SparkML - cchantra/bigdata.github.io GitHub Wiki

download data set

we use dataset from kaggle (bank.csv)

https://www.kaggle.com/rouseguy/bankbalanced/version/1

wget   https://raw.githubusercontent.com/cchantra/bigdata.github.io/master/spark/bank.csv

run to copy bank.csv to hdfs or local

for hdfs


 hdfs dfs -put bank.csv /bank.csv

Install pyspark for user hadoop

pip3 install pyspark --user

Install Jupyter notebook at user hadoop (you can skip this if you have it)


sudo apt update
sudo apt install python3-pip python3-dev
export LC_ALL=C
pip3 install jupyter

It will take a big while. Setup library path for python: add the following line to your .bashrc. Don't forget to source it after that.

export PATH=$PATH:/home/hadoop/.local/bin

export SPARK_HOME=/home/hadoop/spark

export PYTHONPATH=$SPARK_HOME/python:$SPARK_HOME/python/lib/py4j-0.10.8.1-src.zip:$PYTHONPATH

Then

source ~/.bashrc

set up password for jupyter notebook. Optional

jupyter notebook password

Enter password:  <enter your pass>

Verify password: <enter it again>

[NotebookPasswordApp] Wrote hashed password to /home/user1/.jupyter/jupyter_notebook_config.json

you can setup jupyter NO password

jupyter notebook --generate-config

From jupyter directory ,edit the jupyter_notebook_config.py

.jupyter folder at your home. Add the following lines.

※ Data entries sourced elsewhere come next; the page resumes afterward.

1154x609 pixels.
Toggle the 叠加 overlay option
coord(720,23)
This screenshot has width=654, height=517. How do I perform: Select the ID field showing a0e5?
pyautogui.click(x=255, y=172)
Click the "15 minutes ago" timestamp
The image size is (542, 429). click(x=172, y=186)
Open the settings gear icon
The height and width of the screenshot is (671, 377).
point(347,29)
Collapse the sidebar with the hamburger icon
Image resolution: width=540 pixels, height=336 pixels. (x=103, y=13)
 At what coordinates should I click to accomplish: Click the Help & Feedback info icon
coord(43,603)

c.NotebookApp.token = '' c.NotebookApp.password = u'' c.NotebookApp.open_browser = True c.NotebookApp.ip = 'localhost'

Next create ssh tunnel to jupyter notebook port.

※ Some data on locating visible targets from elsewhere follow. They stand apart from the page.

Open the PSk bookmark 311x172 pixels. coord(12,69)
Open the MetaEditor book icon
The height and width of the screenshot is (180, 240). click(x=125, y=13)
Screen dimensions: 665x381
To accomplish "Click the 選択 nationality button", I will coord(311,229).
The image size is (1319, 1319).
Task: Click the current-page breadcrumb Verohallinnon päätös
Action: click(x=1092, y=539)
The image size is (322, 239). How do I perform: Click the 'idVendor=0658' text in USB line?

suppose you run jupyter notebook at port 8889, i.e.

 jupyter notebook --no-browser --port=8889

on your local computer, do the ssh tunnel:

ssh -N -L 8889:localhost:8889 [email protected]

where [email protected] is your username@ipaddr_vm

The first 8889 is your local computer port and second 8889 is remote computer port.

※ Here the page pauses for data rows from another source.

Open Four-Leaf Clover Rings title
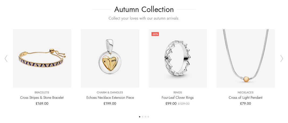This screenshot has height=123, width=288. pyautogui.click(x=178, y=98)
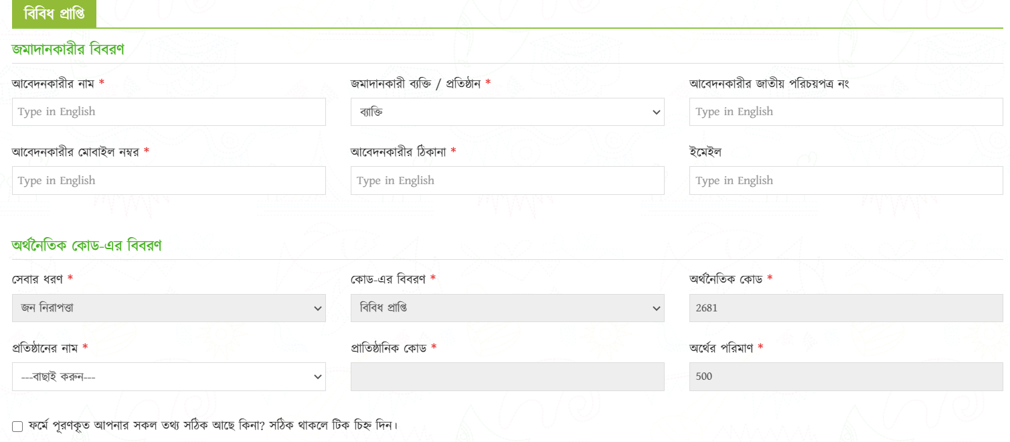Focus the ইমেইল input field
This screenshot has height=442, width=1010.
click(x=845, y=180)
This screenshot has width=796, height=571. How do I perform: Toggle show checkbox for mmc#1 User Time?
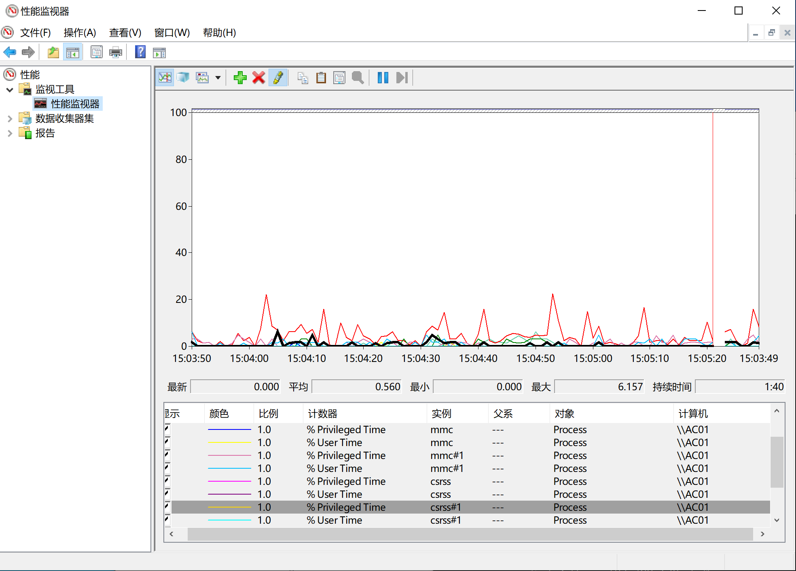click(167, 468)
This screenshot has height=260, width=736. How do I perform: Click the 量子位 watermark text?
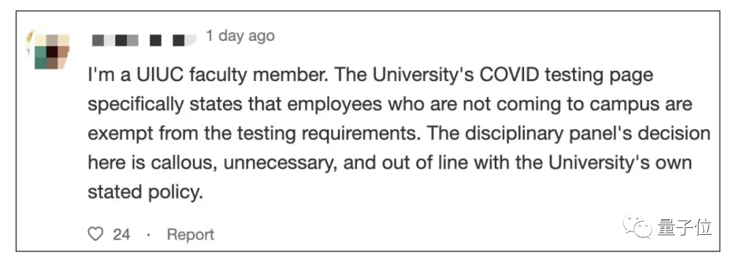tap(684, 227)

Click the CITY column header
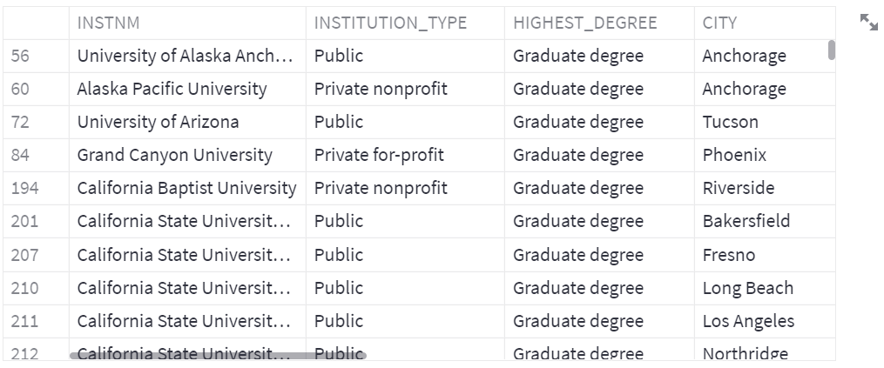tap(719, 23)
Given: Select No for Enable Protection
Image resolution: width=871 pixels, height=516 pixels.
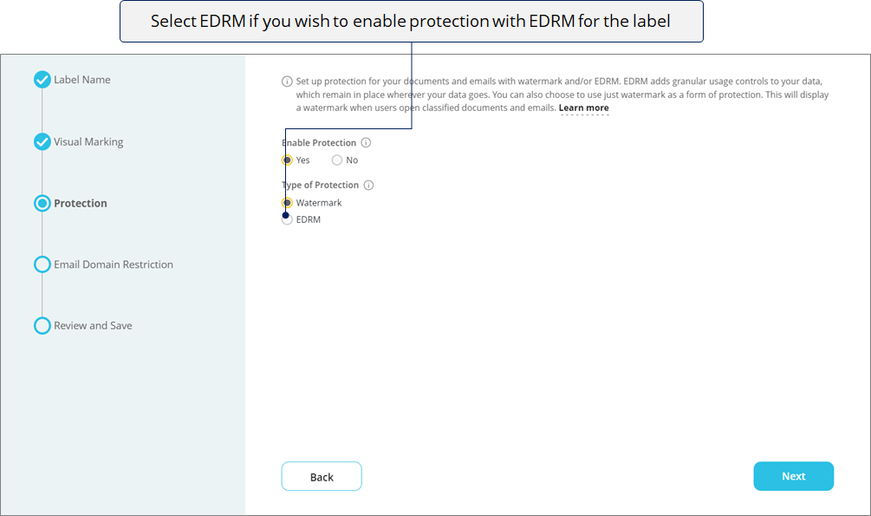Looking at the screenshot, I should coord(337,160).
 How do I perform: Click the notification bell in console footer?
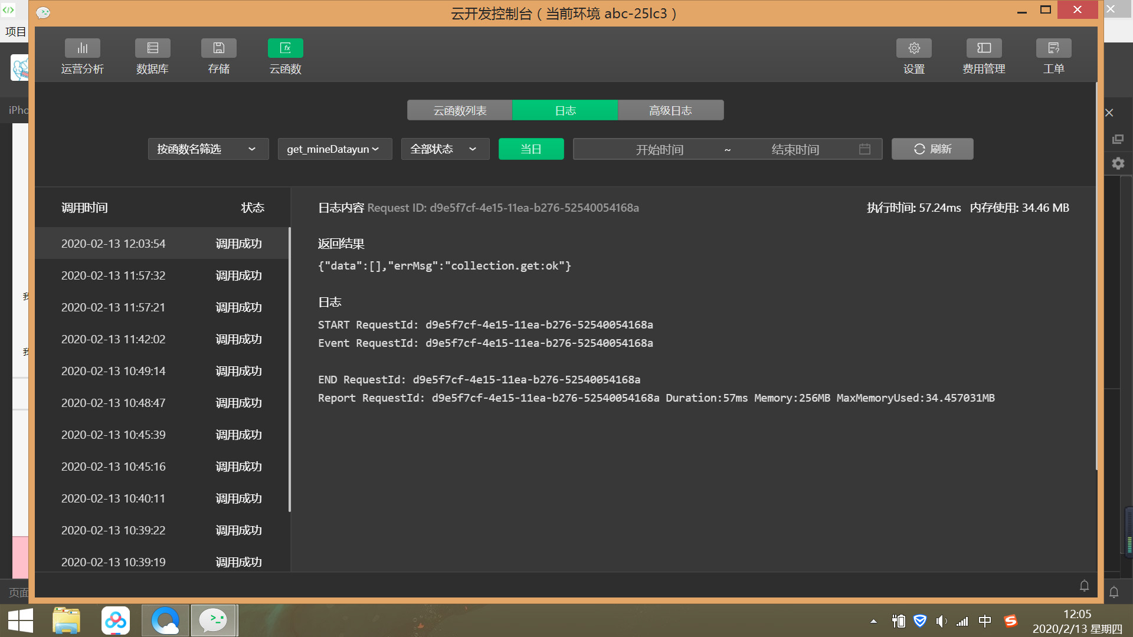[x=1084, y=586]
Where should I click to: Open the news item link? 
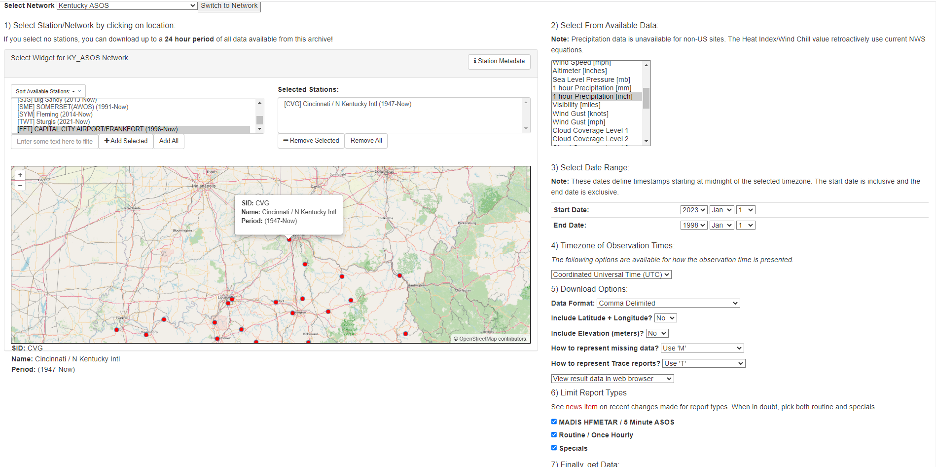point(581,407)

Whatever running on the second 8889 is shown in the first 8889 in your local computer.

Then on your web browser. Goto https://localhost:8889

Then open the jupyter notebook with python3 kernel

Try the dataset

copy the following code into it. Click run button.

from pyspark.sql import SparkSession

spark = SparkSession.builder.appName('ml-bank').getOrCreate()

df = spark.read.csv('hdfs://localhost:9000/bank.csv', header = True, inferSchema = True)

df.printSchema()

The code is on github to follow. Or get it from

wget   https://raw.githubusercontent.com/cchantra/bigdata.github.io/master/spark/test-pyspark-ml.ipynb

Open it in juypter notebook. Change the location of bank.csv in your hdfs. Run each cell. Don't forget to install pandas.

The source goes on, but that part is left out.